GitHub
Concept

Knowledge Base

A RAG layer over your repos, docs, issues, and PRs — Meilisearch for instant full-text, Qdrant for vector semantic, Reciprocal Rank Fusion to combine them, optional reranker on top.

The knowledge base is ProxifAI’s retrieval layer. Every chat mode draws on it, every @-mention pulls from it, and every agent that needs grounding hits it before the model. It’s a hybrid retrieval system — Meilisearch for full-text speed, Qdrant for vector semantics, Reciprocal Rank Fusion to merge them, and an optional HuggingFace TEI reranker for the final ordering. Source: internal/knowledgebase/.

How it fits together

Source content                Ingestion                  Stores                Retrieval
──────────────                ─────────                  ──────                ─────────
git pushes      ─┐                                      Meilisearch         /api/v1/kb/search
docs saved      ─┤  →  extraction → chunks  ─→  index ─►  (instant)            ↑
issues / PRs    ─┤      │                              Qdrant                  │
@mentions       ─┘      └─ embedding (TEI)  ─→  index ─► (semantic)            │

                                                                          ChatHandler
                                                                          ToolsForMode
                                                                          MCP / @-mentions

The pipeline is opt-in via KB_ENABLED=true plus connection details for Qdrant and Meilisearch. Without it, ProxifAI works fine but chat retrieval falls back to whatever the chat agent’s other tools (forge read, code intelligence, MCP) can surface.

Three search modes

POST /api/v1/kb/search accepts a mode field. Implementation in search/search.go.

ModeEngineWhen
instantMeilisearch full-text + typo toleranceExact keywords, identifiers, file paths
semanticQdrant vector similarityConceptual queries where wording differs from source
hybrid (default)Both, run in parallel + Reciprocal Rank FusionMost queries — gets best of both

When mode is omitted, hybrid is used. RRF combines instant and semantic ranks via score = sum(1 / (k + rank_in_each_engine)) (default k=60). The hybrid path is a single round-trip to the API — both engines query in parallel, results are merged, deduplicated by chunk ID, and limited.

Reranking

If a RerankerClient is configured (HuggingFace TEI, default model bge-reranker), the merged result list is reranked before being returned. The reranker scores each (query, chunk) pair end-to-end and bumps relevant chunks to the top — the trade-off is a ~50–200 ms latency hit. Disable by leaving the reranker URL unset.

Embeddings

Vector embeddings come from a HuggingFace Text Embeddings Inference instance (embedding/client.go).

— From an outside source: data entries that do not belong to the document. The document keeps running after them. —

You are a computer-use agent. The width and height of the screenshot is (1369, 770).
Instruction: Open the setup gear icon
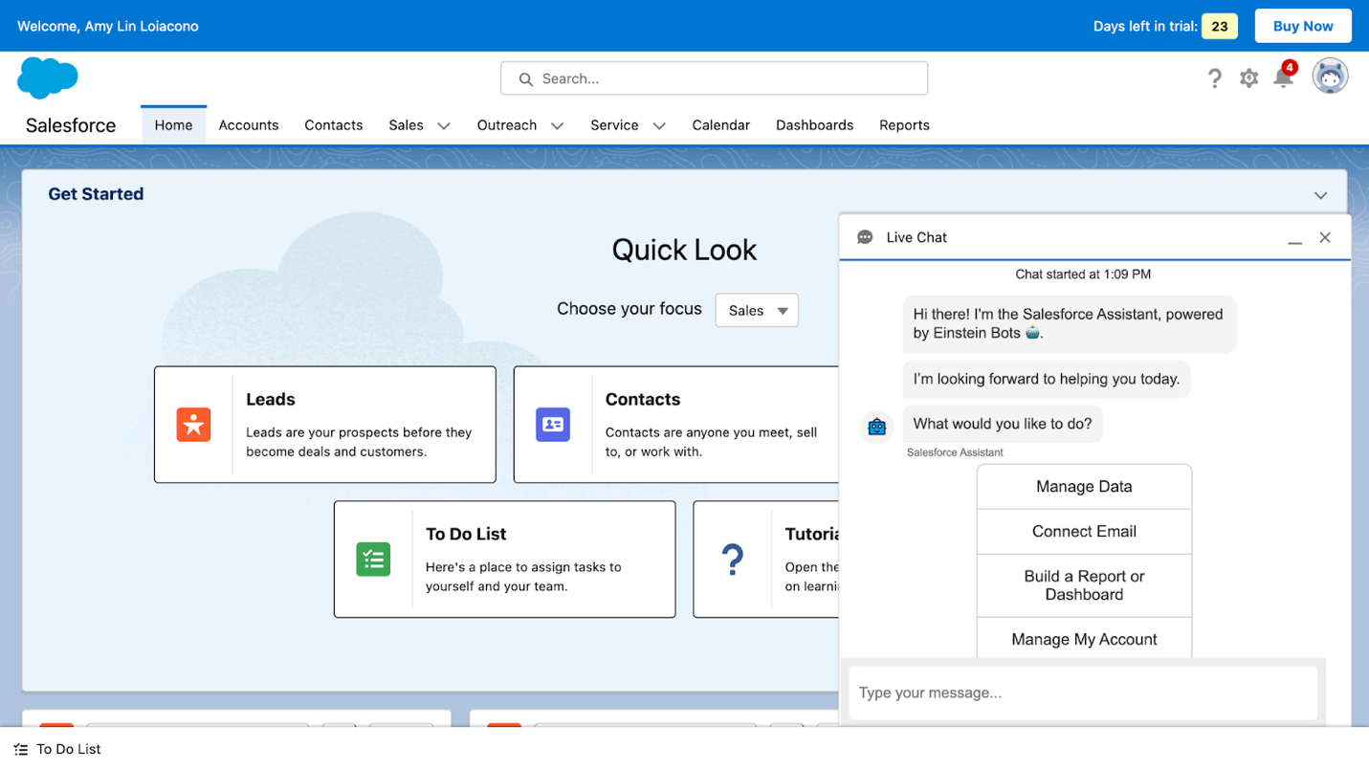click(x=1248, y=78)
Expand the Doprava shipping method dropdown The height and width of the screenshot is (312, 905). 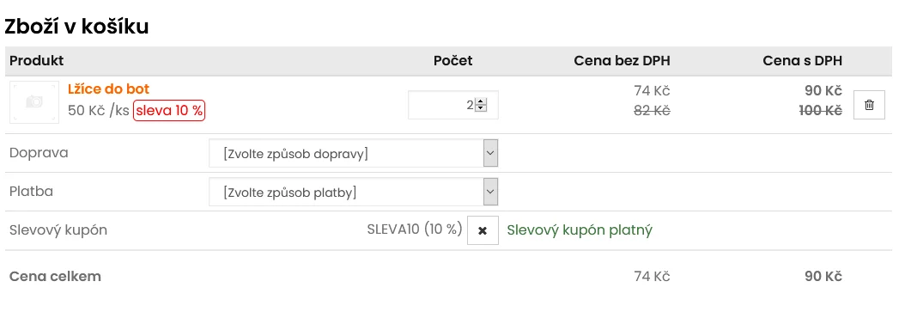tap(353, 153)
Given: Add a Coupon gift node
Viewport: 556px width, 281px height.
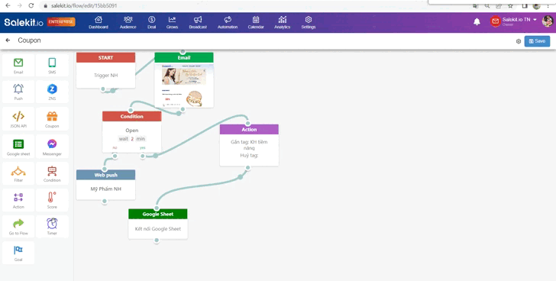Looking at the screenshot, I should pos(52,116).
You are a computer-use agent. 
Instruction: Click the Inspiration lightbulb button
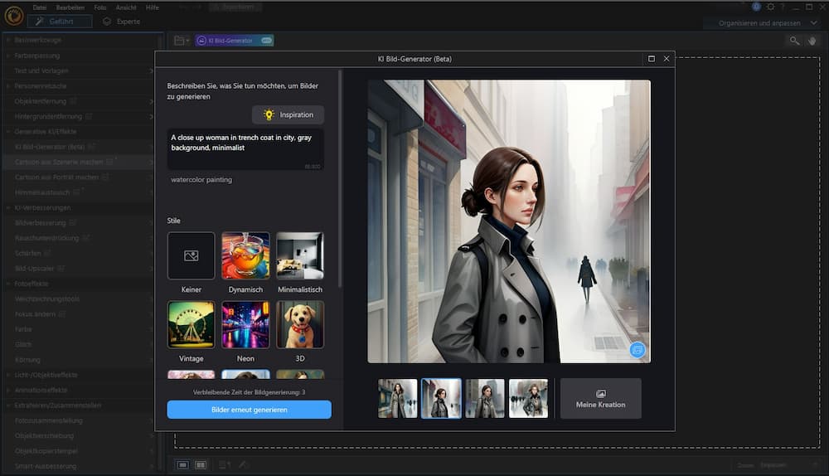tap(288, 114)
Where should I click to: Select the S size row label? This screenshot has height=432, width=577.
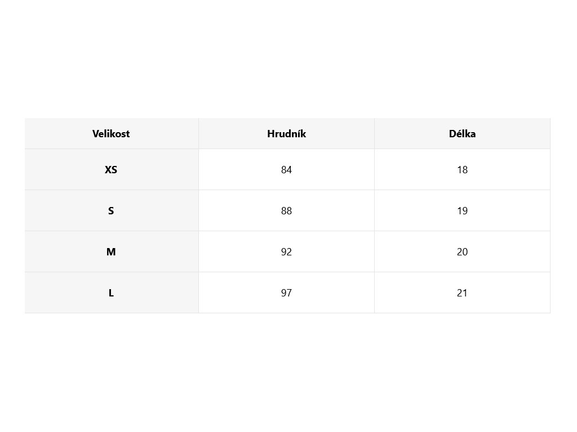tap(111, 211)
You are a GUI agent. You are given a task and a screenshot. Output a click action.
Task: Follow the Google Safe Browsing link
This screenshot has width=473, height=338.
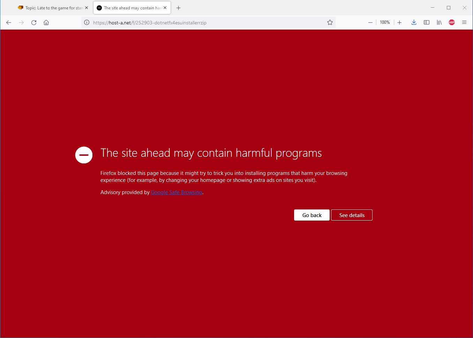click(x=177, y=192)
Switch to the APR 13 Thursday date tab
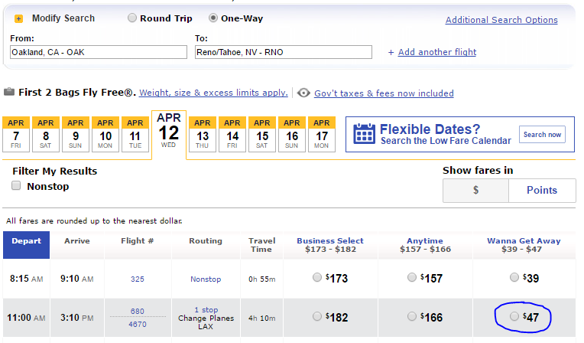584x343 pixels. [x=203, y=133]
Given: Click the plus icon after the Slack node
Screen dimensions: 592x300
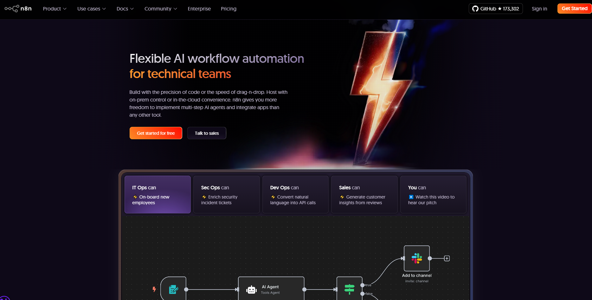Looking at the screenshot, I should pos(447,258).
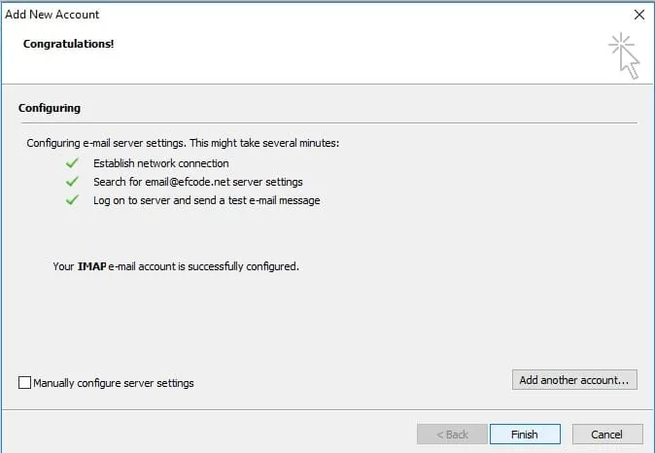Enable Manually configure server settings checkbox
The width and height of the screenshot is (655, 453).
point(25,383)
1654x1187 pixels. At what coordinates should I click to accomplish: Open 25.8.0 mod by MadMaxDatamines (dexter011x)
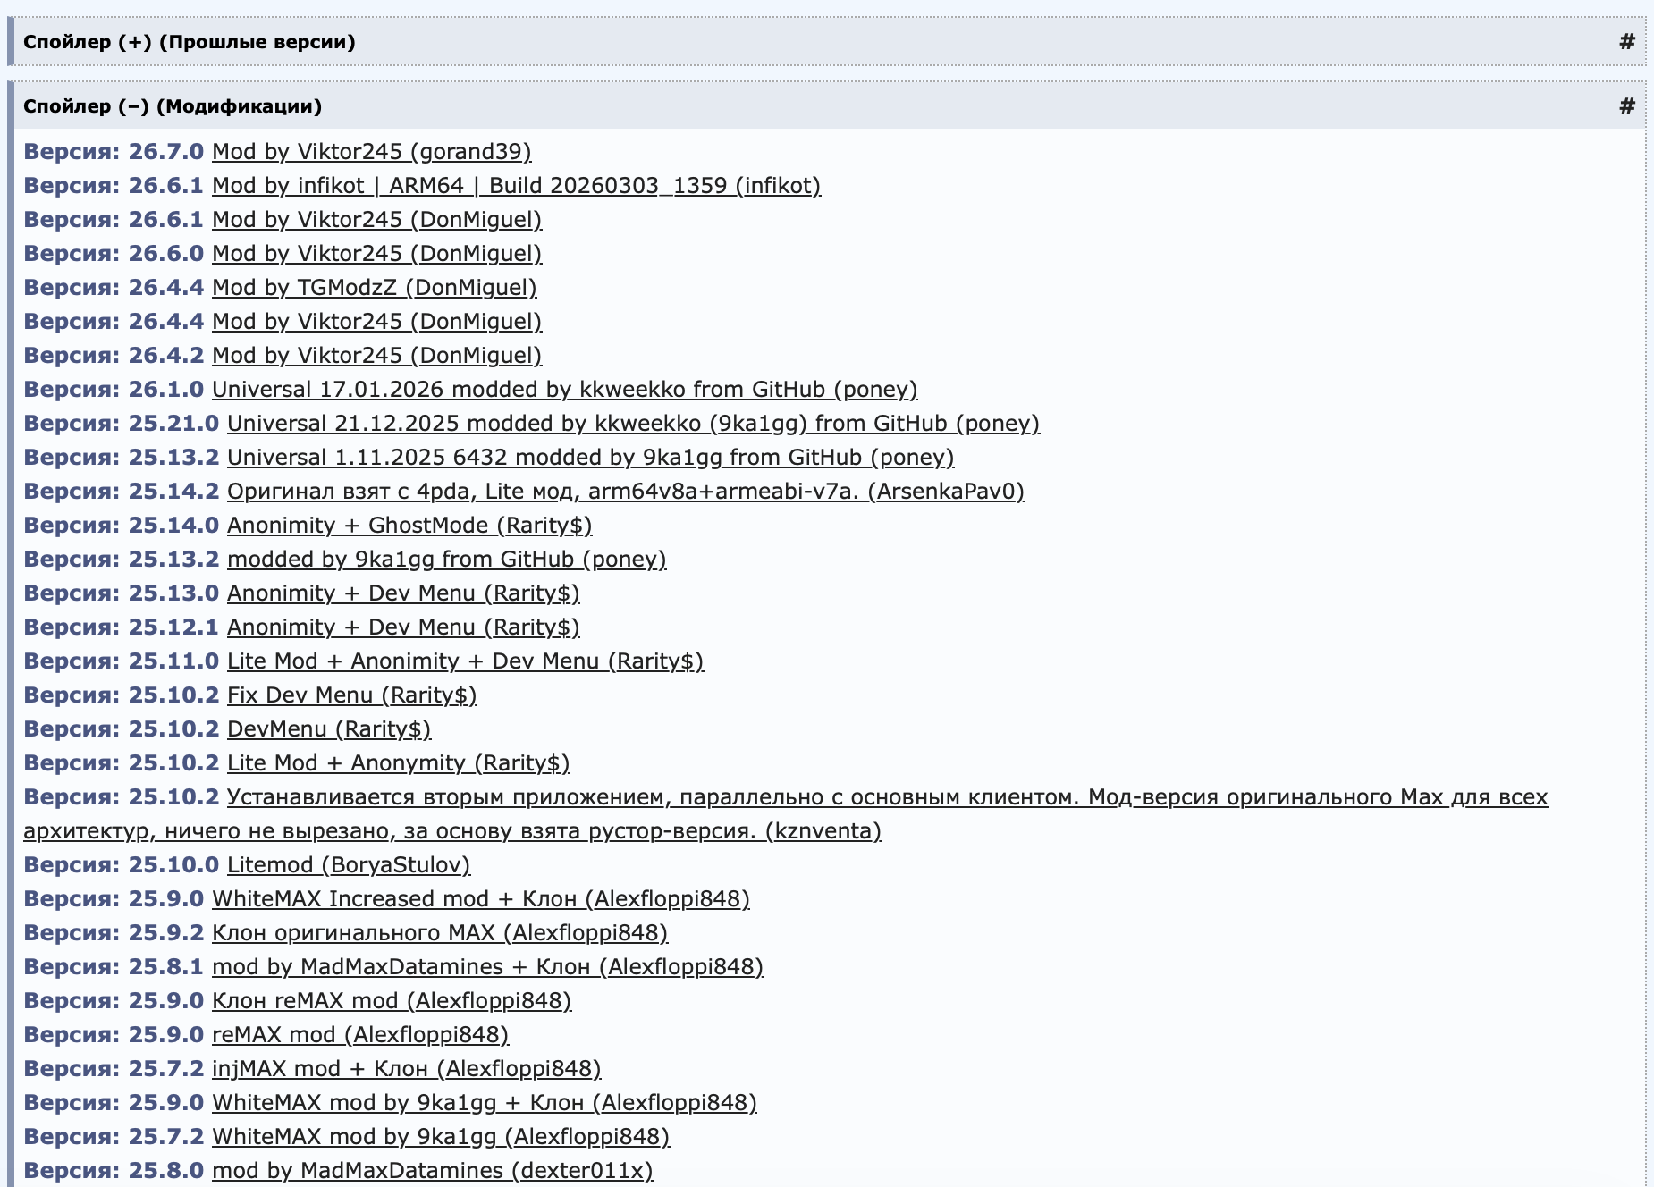click(432, 1171)
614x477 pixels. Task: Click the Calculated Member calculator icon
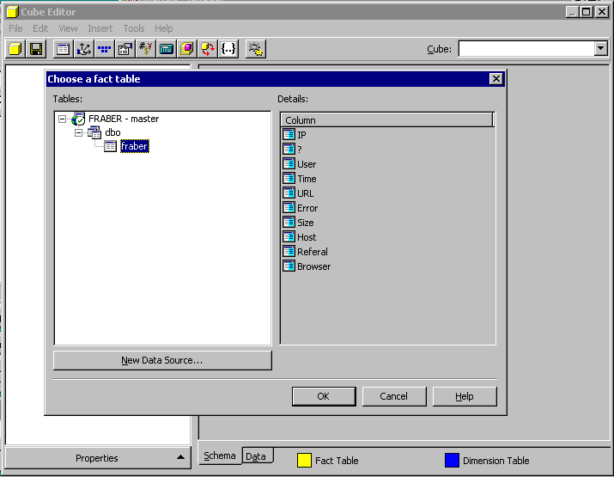(x=167, y=49)
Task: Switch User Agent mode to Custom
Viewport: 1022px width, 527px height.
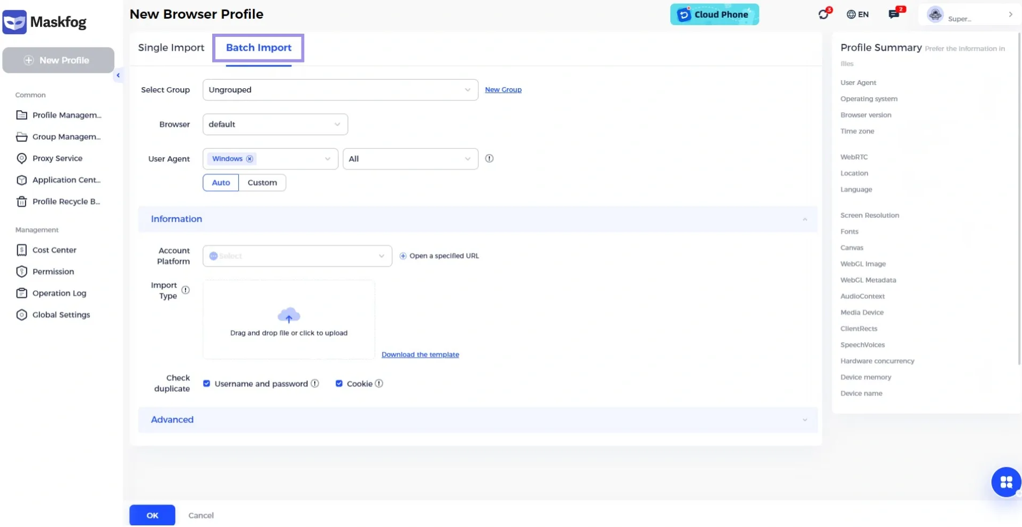Action: coord(261,182)
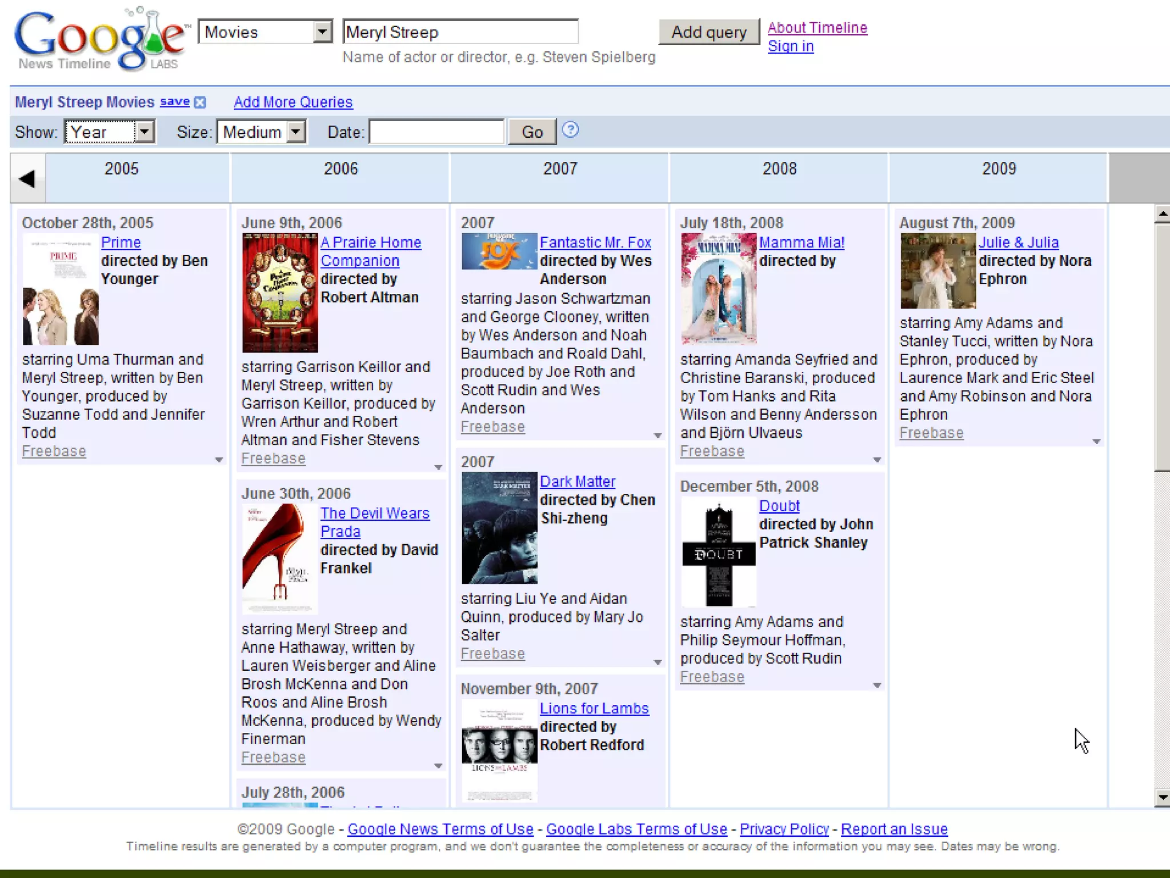Screen dimensions: 1170x878
Task: Click into the Date input field
Action: [436, 132]
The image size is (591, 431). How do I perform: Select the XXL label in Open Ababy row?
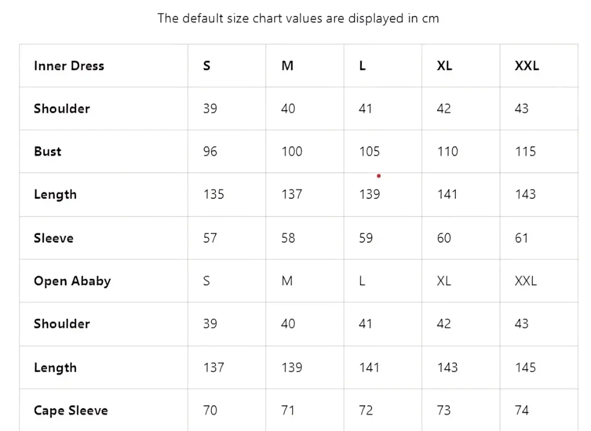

SettingDefault (local dev)Default (production)
ModelBAAI/bge-small-en-v1.5BAAI/bge-m3
Vector size3841024
Configurable viaEMBEDDING_MODEL + VECTOR_SIZEsame

bge-m3 is multilingual + supports both dense and sparse vectors; bge-small-en-v1.5 is the lightweight English-only choice for laptops and CI. Pick based on the corpus you index — switching mid-deployment requires re-embedding everything (vector size mismatch will reject queries).

Ingestion

Content is pushed onto the KNOWLEDGE JetStream stream under kb.ingest.> subjects (ingestion/). The kb-worker subscribes, extracts text per source type, chunks it, embeds each chunk, and writes both Meilisearch and Qdrant atomically.

Source types ingested:

SourceTriggerChunk strategy
Codegit.push eventsPer-symbol via tree-sitter; falls back to fixed-window for unsupported languages
DocumentsSave in the docs UIHeading-aware splitting
Issuesissue.* eventsTitle + description + comments as a single chunk per issue
Pull requestspr.* eventsTitle + body + diff summary + reviews per chunk
Commitsgit.push eventsCommit message + files changed

Re-ingestion is incremental — only changed files re-embed on each push. The full surface is callable via POST /api/v1/kb/ingest for custom sources.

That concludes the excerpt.